**Goal:** Turn the data from the line containing "Where should I click to: Click the VN-Index" through the line containing "Action: [x=313, y=586]" into a Markdown table with the columns Row and Line, omitting blank lines.

## begin

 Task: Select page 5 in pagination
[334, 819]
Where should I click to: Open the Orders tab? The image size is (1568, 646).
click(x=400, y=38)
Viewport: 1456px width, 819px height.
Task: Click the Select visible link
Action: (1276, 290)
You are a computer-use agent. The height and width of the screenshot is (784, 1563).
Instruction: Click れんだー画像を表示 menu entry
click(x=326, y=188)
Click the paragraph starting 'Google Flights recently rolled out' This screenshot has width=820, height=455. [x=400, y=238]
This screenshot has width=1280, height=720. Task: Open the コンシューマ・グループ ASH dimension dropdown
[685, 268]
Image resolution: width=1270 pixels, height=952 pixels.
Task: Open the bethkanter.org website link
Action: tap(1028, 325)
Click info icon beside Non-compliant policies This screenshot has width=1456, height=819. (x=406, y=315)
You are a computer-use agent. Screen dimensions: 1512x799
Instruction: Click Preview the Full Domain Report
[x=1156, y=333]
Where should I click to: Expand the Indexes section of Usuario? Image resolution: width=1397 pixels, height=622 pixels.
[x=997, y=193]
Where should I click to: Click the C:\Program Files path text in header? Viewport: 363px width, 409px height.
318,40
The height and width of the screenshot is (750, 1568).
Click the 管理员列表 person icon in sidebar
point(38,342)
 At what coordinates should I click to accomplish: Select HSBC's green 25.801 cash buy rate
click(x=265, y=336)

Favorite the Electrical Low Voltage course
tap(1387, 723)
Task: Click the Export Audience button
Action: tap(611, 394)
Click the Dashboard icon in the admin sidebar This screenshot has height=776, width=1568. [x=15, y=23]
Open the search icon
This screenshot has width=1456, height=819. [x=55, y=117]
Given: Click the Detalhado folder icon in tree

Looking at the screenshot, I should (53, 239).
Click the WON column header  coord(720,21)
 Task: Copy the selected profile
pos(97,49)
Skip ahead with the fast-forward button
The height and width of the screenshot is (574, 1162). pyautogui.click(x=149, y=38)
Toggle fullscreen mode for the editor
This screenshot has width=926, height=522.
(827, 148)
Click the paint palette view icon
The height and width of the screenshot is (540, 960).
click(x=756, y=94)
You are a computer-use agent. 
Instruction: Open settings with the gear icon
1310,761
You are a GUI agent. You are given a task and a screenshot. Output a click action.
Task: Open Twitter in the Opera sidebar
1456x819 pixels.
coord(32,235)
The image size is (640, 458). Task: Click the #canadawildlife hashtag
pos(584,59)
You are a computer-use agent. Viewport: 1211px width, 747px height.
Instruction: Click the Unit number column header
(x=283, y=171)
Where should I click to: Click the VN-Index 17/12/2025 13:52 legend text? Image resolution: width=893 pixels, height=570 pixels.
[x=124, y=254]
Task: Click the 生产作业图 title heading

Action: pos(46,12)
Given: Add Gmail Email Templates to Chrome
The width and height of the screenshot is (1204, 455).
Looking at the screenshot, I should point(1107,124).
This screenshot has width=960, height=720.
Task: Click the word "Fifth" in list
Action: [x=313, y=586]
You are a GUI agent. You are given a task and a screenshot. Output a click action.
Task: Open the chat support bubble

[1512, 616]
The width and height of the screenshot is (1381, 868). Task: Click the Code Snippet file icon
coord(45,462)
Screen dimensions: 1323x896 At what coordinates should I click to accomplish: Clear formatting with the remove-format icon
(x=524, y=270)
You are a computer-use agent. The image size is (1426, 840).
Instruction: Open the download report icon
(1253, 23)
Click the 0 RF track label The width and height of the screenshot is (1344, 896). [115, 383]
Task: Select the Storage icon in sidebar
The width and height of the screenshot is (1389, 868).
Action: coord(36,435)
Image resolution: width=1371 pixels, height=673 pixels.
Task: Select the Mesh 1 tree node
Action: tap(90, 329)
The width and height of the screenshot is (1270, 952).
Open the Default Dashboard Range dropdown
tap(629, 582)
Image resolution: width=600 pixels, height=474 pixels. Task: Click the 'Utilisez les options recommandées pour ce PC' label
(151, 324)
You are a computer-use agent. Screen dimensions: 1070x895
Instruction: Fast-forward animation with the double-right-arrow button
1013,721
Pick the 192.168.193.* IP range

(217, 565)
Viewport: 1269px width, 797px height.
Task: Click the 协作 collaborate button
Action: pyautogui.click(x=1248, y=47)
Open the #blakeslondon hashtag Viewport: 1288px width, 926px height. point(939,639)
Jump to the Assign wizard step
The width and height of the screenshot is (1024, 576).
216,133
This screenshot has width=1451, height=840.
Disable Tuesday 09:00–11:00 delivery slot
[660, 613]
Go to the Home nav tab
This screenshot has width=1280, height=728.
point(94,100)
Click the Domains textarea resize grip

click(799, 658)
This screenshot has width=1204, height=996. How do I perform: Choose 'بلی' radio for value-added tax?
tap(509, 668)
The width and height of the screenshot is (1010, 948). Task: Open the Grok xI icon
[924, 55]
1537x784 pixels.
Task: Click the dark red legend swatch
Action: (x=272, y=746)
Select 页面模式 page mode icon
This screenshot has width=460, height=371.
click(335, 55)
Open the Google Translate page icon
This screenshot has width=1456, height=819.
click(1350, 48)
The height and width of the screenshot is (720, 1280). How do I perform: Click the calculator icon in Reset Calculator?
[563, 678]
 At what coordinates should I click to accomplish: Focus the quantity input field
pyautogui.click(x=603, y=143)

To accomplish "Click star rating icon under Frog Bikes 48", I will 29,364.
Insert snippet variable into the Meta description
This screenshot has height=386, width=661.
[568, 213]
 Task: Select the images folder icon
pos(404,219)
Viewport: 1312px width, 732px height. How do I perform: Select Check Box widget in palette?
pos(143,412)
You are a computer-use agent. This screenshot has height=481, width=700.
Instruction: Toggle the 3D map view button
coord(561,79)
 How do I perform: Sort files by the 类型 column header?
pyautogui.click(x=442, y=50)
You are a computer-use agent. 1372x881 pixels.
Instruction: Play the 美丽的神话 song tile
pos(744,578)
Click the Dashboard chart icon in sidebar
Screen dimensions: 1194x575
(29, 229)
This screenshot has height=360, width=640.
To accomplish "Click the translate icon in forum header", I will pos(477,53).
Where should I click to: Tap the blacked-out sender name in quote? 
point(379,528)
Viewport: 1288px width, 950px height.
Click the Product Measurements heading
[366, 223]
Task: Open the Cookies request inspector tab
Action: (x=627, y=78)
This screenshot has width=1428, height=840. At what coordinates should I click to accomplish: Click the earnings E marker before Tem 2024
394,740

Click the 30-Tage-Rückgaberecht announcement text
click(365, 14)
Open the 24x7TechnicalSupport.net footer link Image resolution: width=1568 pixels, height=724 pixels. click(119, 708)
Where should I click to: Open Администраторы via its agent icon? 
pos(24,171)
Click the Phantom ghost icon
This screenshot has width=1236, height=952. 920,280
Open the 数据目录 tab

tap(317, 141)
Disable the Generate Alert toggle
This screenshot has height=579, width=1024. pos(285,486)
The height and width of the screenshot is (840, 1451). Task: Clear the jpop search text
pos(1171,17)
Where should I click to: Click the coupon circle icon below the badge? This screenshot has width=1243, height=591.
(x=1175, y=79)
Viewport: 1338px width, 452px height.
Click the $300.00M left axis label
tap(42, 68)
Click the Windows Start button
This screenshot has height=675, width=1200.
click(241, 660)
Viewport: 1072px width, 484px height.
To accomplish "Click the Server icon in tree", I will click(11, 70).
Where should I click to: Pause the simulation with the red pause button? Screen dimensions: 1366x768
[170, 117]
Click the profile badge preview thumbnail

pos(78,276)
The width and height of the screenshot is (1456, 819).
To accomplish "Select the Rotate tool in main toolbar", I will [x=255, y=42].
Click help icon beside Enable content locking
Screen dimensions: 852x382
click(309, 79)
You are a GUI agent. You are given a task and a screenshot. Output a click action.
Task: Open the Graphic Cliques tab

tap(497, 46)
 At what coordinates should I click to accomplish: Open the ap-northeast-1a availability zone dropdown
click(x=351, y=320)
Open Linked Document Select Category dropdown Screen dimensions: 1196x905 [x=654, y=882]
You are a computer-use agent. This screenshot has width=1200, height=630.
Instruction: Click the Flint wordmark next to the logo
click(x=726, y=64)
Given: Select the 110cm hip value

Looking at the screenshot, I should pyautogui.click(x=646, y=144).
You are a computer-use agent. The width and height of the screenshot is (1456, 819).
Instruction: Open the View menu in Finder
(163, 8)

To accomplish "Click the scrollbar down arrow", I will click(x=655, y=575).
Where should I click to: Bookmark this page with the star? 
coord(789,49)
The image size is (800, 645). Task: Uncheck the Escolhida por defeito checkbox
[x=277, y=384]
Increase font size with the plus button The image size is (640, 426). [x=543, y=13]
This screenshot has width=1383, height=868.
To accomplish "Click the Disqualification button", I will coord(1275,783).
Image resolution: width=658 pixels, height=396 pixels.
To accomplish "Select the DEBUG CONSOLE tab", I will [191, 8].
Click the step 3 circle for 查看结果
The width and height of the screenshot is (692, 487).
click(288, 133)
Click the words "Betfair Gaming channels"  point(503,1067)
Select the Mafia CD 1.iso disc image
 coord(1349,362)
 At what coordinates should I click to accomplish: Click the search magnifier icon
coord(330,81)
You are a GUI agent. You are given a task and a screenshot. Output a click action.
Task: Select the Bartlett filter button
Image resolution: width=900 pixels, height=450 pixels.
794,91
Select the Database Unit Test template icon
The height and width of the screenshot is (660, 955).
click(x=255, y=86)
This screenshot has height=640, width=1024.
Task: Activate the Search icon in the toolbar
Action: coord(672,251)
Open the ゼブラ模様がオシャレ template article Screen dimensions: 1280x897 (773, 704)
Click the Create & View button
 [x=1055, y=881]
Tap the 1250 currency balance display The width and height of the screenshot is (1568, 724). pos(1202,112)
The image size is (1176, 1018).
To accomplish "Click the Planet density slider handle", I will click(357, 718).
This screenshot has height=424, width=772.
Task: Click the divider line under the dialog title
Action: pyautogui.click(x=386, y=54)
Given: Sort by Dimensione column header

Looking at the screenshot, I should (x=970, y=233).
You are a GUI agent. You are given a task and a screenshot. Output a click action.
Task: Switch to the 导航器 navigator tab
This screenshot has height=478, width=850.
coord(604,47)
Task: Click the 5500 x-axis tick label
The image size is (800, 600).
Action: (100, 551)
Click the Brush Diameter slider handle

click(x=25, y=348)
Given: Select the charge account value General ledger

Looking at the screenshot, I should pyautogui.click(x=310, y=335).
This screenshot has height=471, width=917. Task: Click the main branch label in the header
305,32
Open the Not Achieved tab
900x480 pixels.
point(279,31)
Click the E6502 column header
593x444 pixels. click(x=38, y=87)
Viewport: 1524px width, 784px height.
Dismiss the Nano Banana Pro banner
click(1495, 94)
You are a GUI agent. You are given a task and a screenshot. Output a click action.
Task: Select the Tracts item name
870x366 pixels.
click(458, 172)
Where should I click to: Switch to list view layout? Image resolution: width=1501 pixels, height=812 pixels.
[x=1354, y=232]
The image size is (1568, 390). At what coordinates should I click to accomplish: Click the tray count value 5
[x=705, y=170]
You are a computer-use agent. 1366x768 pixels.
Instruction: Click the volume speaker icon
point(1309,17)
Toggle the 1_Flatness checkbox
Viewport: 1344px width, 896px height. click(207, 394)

## end

**Task output:**
| Row | Line |
|---|---|
| 1 | Where should I click to: Click the VN-Index 17/12/2025 13:52 legend text? Image resolution: width=893 pixels, height=570 pixels. |
| 2 | [x=124, y=254] |
| 3 | Task: Click the 生产作业图 title heading |
| 4 | Action: pos(46,12) |
| 5 | Given: Add Gmail Email Templates to Chrome |
| 6 | The width and height of the screenshot is (1204, 455). |
| 7 | Looking at the screenshot, I should point(1107,124). |
| 8 | This screenshot has width=960, height=720. |
| 9 | Task: Click the word "Fifth" in list |
| 10 | Action: [x=313, y=586] |